American Whitewater recently left the coalition and together with Colorado Whitewater and the American Canoe Association, is pursuing legislation that would grant just the right to float. Vertrees said the right to float and the right to wade are two separate issues that shouldn’t be lumped together. 

“I personally cannot support [the right to wade] because I believe it will tank the whole thing,” he said. “I just personally believe that it’s going to be hard to do them both at once.”

Anglers want to be able to walk up and down a streambed to fish, but only after entering the river through a public access point and not trespassing across private property to get there. This right to wade is particularly relevant to the Fryingpan River, which is a popular Gold Medal trout fishery where only about half of the river below Ruedi Reservoir is public and no trespassing signs line stretches of the waterway.

Bill Nein, of Salida, prepares to release a brown trout he caught back into the Fryingpan River. Some river access proponents want the state to clarify rules regarding public use of streambeds and banks for fishing. CREDIT: HEATHER SACKETT/ASPEN JOURNALISM

More education needed

Opponents of a law expanding access say that this is a private property issue and that landowners have the right to exclude others from their property. Garin Vorthmann testified on behalf of the Colorado Farm Bureau at the Water Resources Committee meeting in August. She said she was also working with a broad coalition of landowners, private businesses and real estate agents.

“Depriving a landowner of the right to exclude people from their private property without just compensation is considered a taking,” she told lawmakers. “Legislation that would change the ownership of the bed or bank to be public or owned by the state obligates the government to provide just compensation to the landowner and will embroil the state in expensive litigation.”

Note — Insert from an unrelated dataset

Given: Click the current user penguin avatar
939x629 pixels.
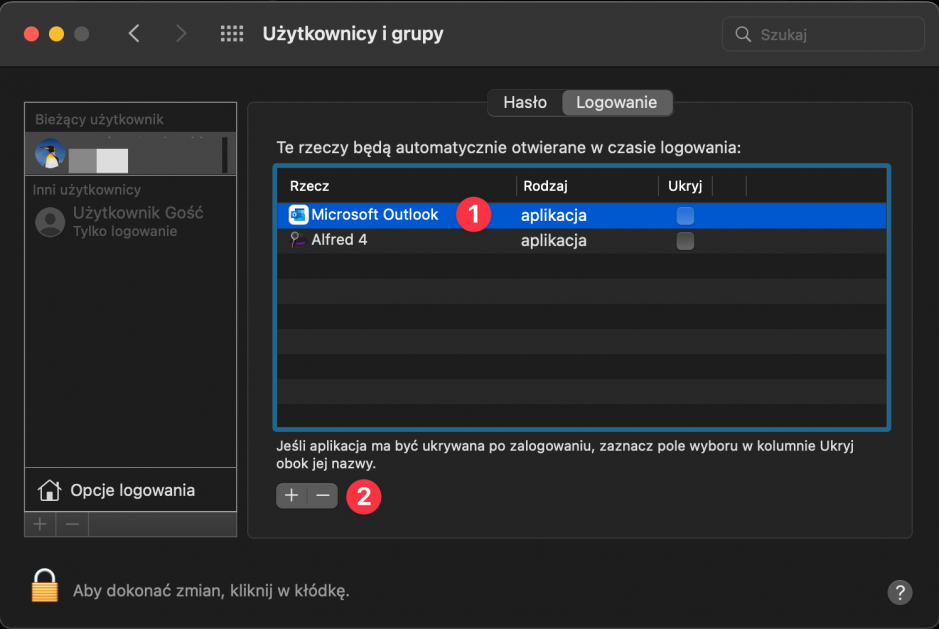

Other experts say addressing this issue through legislation might only make it worse. A report released in September by the conservative-leaning Common Sense Institute said that “the path to clarification is fraught with innumerable bad outcomes where both sides and ultimately the state of Colorado will be worse off than they are now” and that “attempts by either side to expand those rights at the expense of the other are likely to create more problems than they solve.”

Greg Walcher, former director of the Colorado Department of Natural Resources and co-author of the report, said a better approach would be a public education campaign so that boaters know exactly where they are allowed to float: through land that is already owned by the state or federal government and therefore public. The study notes the importance of rivers to Colorado’s outdoor recreation economy, and the millions that the Great Outdoors Colorado (GOCO) grant program has invested in stream access and conservation projects in recent years. 

“The floating industry has become huge in Colorado, so we need to find a solution,” Walcher said. “And part of that is making sure people understand where they can and can’t float.”

Proponents of stream access agree that education is important, and to that end, Steamboat Springs-based advocacy organization and content studio Rig to Flip is releasing a short film by Cody Perry called “Common Waters,” which features the Hill case and outlines the issue as they see it: that Colorado is one of the worst states for providing public access to streams, and in a place that prides itself on an outdoor lifestyle, increased access and clarity on the rules are needed. 

With proponents still hashing out differing options on what a policy proposal should call for, any new legislation for the 2026 session won’t be introduced by the Water Resources and Agricultural Review Committee, but there’s still a chance lawmakers could take it up. Coalition members say they are continuing to meet with stakeholders and figuring out the best way forward.

“At American Whitewater, we believe that people are really only going to protect the resource if they have the opportunity to explore that place and understand and experience a river,” Kunz said. “So our hope is that by allowing people to access these rivers in Colorado that we will ensure future generations of river stewards.”